Step 5: Batch Pipeline with Multiprocessing

The entry point reads a CSV where each row is a content variation, then renders every row across every platform using ProcessPoolExecutor for parallel rendering:

python

# pipeline.py
from concurrent.futures import ProcessPoolExecutor, as_completed

def batch_produce(template_path, brand_name, csv_path, output_dir, platforms=None, workers=4):
    template = load_template(template_path)
    brand = load_brand(brand_name)
    platforms = platforms or list(PLATFORM_SIZES.keys())

    with open(csv_path) as f:
        rows = list(csv.DictReader(f))

    total = len(rows) * len(platforms)
    print(f"Batch: {len(rows)} variations x {len(platforms)} platforms = {total} videos")

    jobs = []
    for i, row in enumerate(rows):
        for platform in platforms:
            name = row.get("name", f"video_{i+1}").replace(" ", "_")
            jobs.append((template, brand, row, platform, f"{output_dir}/{platform}/{name}.mp4"))

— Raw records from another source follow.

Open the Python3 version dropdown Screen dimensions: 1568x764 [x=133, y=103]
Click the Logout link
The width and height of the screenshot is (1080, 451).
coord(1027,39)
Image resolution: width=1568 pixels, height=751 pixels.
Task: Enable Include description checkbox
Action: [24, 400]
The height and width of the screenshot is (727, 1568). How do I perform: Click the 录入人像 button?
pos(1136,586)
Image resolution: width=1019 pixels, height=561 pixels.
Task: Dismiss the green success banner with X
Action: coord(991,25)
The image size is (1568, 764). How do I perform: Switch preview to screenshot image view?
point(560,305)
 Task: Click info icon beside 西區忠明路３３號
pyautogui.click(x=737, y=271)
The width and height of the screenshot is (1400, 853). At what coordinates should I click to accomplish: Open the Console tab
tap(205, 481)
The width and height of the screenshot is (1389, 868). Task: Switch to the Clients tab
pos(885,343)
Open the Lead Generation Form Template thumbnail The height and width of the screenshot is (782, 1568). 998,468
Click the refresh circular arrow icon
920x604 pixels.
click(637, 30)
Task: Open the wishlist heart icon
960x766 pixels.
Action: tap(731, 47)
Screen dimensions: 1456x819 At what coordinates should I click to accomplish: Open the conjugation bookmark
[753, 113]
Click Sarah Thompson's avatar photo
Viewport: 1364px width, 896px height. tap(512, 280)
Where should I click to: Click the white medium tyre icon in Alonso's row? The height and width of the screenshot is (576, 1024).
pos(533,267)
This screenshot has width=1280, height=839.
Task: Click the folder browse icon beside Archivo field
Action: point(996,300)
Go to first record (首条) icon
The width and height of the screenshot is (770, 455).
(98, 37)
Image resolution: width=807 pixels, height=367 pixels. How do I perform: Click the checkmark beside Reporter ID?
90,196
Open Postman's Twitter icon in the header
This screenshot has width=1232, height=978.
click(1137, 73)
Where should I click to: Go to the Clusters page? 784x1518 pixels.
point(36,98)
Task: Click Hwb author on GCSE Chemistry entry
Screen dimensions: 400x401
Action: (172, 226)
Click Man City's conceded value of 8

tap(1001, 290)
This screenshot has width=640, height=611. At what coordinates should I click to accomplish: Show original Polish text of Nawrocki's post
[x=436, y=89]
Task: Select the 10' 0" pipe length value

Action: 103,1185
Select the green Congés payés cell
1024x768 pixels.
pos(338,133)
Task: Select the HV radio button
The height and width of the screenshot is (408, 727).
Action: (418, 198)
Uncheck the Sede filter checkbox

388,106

    with ProcessPoolExecutor(max_workers=workers) as pool:
        futures = {pool.submit(render_and_check, job): job for job in jobs}
        for future in as_completed(futures):
            path, platform, issues = future.result()
            status = "PASS" if issues == ["PASS"] else "FAIL"
            print(f"  [{status}] {platform}: {Path(path).name}")

Feed it a CSV like this:

csv

name,headline,body,cta
python-tip-1,Python Tip #1,"The walrus operator := lets you assign and test in one expression.",Follow for more
python-tip-2,Python Tip #2,"Use match/case for structural pattern matching. Cleaner than if/elif chains.",Save this post
python-tip-3,Python Tip #3,"f-strings support = for self-documenting prints: f'{x=}' outputs 'x=42'.",Share with a dev friend

bash

python pipeline.py batches/facts.csv
# 3 variations x 5 platforms = 15 videos rendered and validated

Real-World Example

Sami runs the pipeline for the first time on a Monday with 12 content pieces for a client's "React Tips" series. The CSV has 12 rows, the template is a dark-background quote card, and the brand kit includes the client's logo, intro bumper, and signature blue accent color.

The pipeline fires up 4 workers and starts chewing through 60 videos (12 tips across 5 platforms). Each render takes about 40 seconds. In 12 minutes, all 60 videos are done and validated — 58 pass QC on the first run. Two TikTok exports fail because the body text is too long and overlaps the safe zone. A quick edit to wrap width in the template, a re-render of just those two, and everything passes.

What used to take the team 6-9 hours of manual Premiere editing per client per week now takes 12 minutes of compute time and 5 minutes of CSV preparation. Sami scales from 3 clients to 11 without hiring another editor. The agency's video output goes from 50 to 200+ per week, and the team spends their time on creative work — writing better copy, testing new templates — instead of dragging text boxes around in a timeline.